Gent.mo Adriano,
chiarisco il mio pensiero in maniera più semplice.
1) Il cosiddetto "sputtanamento nazionale" non deve essere il motivo principale che spinge l'OR a sanzionare (nei modi che crede) gli interessati.
2) I consiglieri presenti non mi hanno manifestato il loro disappunto durante il Corso di ieri, ma il loro atteggiamento non mi fa pensare che non prendano alcun provvedimento. Condivido che non era nè il momento giusto, nè il posto giusto per esternare la loro posizione.
3) Ringrazio geodario che ha diffuso la pubblicità della ditta geodesi (a me era proprio sfuggita, ma non ai geologi più "vicini di casa", che ringrazio).

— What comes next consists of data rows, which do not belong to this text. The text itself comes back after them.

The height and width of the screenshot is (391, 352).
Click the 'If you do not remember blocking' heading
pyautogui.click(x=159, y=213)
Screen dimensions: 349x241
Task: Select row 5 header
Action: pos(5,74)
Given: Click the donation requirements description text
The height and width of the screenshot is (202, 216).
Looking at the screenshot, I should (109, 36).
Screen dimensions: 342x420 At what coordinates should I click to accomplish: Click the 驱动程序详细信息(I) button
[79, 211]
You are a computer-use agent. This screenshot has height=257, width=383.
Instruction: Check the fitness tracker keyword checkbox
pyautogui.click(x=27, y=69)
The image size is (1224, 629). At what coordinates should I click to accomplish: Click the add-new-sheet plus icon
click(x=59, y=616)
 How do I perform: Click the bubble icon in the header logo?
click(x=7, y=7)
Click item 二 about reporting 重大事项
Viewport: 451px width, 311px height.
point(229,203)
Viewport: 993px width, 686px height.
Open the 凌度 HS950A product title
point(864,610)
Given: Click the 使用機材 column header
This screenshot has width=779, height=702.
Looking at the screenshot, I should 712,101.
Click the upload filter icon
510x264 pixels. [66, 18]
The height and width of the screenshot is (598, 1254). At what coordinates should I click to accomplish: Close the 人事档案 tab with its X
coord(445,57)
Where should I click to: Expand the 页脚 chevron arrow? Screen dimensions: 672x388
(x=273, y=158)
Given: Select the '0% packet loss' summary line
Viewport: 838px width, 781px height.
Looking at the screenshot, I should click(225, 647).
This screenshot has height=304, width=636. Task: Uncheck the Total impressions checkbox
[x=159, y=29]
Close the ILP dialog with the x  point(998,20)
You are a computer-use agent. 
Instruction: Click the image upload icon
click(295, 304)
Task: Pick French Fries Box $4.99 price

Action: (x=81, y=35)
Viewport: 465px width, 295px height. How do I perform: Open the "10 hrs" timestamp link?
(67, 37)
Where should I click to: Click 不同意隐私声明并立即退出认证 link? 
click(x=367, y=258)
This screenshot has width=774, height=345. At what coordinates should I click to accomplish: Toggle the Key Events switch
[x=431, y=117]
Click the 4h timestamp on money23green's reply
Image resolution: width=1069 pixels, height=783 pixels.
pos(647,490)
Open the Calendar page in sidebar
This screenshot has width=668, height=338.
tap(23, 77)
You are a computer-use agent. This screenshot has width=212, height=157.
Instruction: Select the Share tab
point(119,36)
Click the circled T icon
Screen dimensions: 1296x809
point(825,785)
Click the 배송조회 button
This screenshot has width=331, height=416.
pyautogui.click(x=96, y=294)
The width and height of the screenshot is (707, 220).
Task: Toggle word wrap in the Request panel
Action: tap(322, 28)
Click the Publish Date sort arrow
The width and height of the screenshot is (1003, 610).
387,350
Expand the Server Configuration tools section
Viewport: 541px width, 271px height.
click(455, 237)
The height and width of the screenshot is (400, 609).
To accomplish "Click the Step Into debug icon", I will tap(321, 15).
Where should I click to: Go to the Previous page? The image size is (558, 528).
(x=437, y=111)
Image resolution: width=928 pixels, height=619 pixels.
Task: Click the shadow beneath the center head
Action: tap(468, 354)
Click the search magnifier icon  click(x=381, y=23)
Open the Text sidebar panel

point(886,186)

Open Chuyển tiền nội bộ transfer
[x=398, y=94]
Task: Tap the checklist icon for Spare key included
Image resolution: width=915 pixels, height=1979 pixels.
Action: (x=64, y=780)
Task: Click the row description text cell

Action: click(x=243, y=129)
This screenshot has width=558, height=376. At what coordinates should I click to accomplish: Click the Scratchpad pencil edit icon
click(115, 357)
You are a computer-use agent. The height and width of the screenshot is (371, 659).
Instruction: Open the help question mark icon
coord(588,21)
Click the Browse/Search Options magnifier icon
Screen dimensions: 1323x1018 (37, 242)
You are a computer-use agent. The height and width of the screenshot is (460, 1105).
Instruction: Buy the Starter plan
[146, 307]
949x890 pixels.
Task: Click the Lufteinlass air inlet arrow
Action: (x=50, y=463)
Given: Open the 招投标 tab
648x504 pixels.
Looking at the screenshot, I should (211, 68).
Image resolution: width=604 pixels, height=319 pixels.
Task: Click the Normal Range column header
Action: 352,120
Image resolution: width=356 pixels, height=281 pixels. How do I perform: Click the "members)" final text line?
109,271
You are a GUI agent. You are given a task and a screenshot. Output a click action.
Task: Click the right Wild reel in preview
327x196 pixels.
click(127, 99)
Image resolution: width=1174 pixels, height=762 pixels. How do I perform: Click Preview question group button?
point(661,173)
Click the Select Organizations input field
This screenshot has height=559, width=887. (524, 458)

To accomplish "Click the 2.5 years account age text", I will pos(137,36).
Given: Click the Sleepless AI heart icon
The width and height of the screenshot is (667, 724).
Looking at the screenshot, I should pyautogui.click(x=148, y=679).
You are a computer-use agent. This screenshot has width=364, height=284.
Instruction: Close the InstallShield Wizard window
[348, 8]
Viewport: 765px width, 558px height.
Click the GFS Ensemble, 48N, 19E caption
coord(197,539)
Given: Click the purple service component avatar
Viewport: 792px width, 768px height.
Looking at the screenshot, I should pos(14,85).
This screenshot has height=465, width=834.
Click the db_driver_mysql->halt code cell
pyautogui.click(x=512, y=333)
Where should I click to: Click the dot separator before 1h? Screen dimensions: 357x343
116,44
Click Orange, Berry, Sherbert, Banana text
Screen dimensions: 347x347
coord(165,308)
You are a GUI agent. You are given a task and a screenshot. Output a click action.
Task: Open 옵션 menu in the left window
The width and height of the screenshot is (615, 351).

4) Non sono io ad aver condizionato una decisione "forte" allo "sputtanamento nazionale", ma come si fa nel Veneto, la reazione non assumerà caratteri teatrali e scandalistici.
5) Io non starò a guardare, ma nemmeno mi straccerò le vesti per esigere un provvedimento: confido nell'onestà intellettuale dei miei rappresentanti "puliti". Lunedì 19 pv mi riunisco con la commissione geotecnica (cui partecipano alcuni consiglieri) per discutere sui quaderni (cosa che mi interessa di più). Farò verbalizzare la mia posizione in merito al problema in questione, in termini pacati e civili.
6) Ti assicuro che siamo tutti svegli e nel caso (come il mio) ci sfuggano in prima battuta i furbetti del quartierino, spero che l'omertà non dilaghi come in tante parti d'Italia (stai tranquillo Adriano, non mi riferisco a te). Siamo (noi veneti) o no stati i primi a scovare e rendere pubblica questa vicenda (fenomeno diffusissimo e ben conosciuto ovunque)?